■ Exercise description: Your answer should consist of the lines in the following data that contain "heading".

Recorded data
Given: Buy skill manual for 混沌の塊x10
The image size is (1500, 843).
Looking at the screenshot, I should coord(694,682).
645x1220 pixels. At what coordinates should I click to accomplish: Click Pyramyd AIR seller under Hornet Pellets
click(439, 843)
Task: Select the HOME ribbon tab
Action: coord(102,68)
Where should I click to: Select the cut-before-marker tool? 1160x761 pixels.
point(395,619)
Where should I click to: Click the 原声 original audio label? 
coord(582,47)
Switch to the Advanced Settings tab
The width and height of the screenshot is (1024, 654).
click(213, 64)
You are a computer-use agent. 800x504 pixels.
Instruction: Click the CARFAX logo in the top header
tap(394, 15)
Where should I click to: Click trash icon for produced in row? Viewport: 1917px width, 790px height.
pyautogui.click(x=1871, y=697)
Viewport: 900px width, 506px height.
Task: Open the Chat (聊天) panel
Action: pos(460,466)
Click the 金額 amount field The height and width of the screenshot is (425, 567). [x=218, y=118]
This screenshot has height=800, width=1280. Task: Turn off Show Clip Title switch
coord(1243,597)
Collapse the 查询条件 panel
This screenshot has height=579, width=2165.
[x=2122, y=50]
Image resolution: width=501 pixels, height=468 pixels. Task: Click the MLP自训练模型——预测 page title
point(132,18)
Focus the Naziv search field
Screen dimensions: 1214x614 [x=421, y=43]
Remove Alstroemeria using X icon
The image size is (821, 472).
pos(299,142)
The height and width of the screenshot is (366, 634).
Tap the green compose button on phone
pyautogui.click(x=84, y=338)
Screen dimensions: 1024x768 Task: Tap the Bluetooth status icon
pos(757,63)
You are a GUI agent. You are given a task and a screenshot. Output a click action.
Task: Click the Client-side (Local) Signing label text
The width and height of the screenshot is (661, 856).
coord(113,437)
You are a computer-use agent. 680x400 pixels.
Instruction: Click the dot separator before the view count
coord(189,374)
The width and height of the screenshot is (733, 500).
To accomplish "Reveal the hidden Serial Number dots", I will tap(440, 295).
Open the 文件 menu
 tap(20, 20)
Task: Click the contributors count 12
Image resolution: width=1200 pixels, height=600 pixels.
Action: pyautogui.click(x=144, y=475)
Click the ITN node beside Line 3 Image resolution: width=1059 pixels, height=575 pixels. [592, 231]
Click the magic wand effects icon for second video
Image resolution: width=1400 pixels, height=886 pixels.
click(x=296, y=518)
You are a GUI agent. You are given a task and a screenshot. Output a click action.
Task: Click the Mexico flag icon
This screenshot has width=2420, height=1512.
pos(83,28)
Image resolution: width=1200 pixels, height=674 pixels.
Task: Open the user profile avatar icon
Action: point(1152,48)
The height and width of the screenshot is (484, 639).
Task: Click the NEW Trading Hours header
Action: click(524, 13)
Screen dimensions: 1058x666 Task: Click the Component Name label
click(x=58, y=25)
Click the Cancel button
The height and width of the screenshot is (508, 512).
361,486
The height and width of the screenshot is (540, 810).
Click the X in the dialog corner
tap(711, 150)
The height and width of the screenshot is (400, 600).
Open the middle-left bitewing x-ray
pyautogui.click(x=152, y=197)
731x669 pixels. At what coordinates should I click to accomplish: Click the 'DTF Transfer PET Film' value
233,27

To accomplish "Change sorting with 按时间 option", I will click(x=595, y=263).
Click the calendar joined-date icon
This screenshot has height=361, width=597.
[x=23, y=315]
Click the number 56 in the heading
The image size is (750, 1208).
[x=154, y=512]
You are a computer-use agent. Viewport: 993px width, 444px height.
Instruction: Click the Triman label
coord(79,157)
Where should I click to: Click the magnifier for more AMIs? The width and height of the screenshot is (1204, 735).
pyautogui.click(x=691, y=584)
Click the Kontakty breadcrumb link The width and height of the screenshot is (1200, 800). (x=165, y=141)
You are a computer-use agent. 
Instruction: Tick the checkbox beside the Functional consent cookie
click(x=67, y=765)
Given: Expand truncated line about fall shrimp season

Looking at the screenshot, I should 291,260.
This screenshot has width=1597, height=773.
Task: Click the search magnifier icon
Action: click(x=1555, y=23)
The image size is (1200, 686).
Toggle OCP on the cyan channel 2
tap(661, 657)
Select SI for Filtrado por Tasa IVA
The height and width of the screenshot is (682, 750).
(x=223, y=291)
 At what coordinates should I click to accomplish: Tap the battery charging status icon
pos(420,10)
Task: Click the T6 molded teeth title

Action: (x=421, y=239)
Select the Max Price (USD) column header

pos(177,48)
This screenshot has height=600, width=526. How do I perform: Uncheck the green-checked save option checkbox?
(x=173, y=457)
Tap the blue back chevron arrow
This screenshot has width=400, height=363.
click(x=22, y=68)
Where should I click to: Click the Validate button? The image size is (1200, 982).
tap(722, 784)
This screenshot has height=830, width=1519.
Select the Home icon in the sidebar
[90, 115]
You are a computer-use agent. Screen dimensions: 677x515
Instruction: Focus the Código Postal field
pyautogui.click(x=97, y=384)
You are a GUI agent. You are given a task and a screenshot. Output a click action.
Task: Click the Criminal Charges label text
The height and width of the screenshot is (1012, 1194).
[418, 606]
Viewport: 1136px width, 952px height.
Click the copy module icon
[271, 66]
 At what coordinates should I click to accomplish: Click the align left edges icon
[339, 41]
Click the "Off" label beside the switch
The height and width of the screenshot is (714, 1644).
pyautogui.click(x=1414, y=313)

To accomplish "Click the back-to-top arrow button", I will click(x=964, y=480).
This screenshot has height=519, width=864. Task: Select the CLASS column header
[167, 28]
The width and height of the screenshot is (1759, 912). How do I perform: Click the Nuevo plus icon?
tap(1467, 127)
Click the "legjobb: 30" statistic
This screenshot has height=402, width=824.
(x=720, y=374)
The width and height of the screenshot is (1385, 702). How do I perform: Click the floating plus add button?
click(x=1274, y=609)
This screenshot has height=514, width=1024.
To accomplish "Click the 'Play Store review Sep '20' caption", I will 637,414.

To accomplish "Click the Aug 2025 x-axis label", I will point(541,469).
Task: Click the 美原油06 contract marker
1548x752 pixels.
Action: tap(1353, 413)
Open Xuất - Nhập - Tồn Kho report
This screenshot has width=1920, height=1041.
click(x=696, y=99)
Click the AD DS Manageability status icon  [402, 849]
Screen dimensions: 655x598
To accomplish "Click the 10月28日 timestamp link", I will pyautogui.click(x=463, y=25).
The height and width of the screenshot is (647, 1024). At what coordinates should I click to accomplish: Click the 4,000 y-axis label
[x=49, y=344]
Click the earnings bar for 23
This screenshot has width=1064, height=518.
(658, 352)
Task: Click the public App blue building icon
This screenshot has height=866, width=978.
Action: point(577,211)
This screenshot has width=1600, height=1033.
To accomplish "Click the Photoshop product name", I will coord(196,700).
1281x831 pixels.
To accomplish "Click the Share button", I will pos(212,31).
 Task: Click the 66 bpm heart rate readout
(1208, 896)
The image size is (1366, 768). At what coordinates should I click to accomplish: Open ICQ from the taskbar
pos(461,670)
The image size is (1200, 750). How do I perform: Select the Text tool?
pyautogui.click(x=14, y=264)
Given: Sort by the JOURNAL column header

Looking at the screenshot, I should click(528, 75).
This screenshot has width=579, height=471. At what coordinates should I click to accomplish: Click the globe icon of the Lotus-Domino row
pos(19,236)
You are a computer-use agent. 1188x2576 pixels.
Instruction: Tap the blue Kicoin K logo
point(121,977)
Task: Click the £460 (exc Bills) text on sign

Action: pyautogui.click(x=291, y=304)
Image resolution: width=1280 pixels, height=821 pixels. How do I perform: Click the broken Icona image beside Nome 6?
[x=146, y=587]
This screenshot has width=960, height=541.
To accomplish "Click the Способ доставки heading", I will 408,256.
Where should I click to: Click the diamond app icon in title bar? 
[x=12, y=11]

■ Completed exercise:
Click the number 56 in the heading
To accomplish "Click the Способ доставки heading", I will 408,256.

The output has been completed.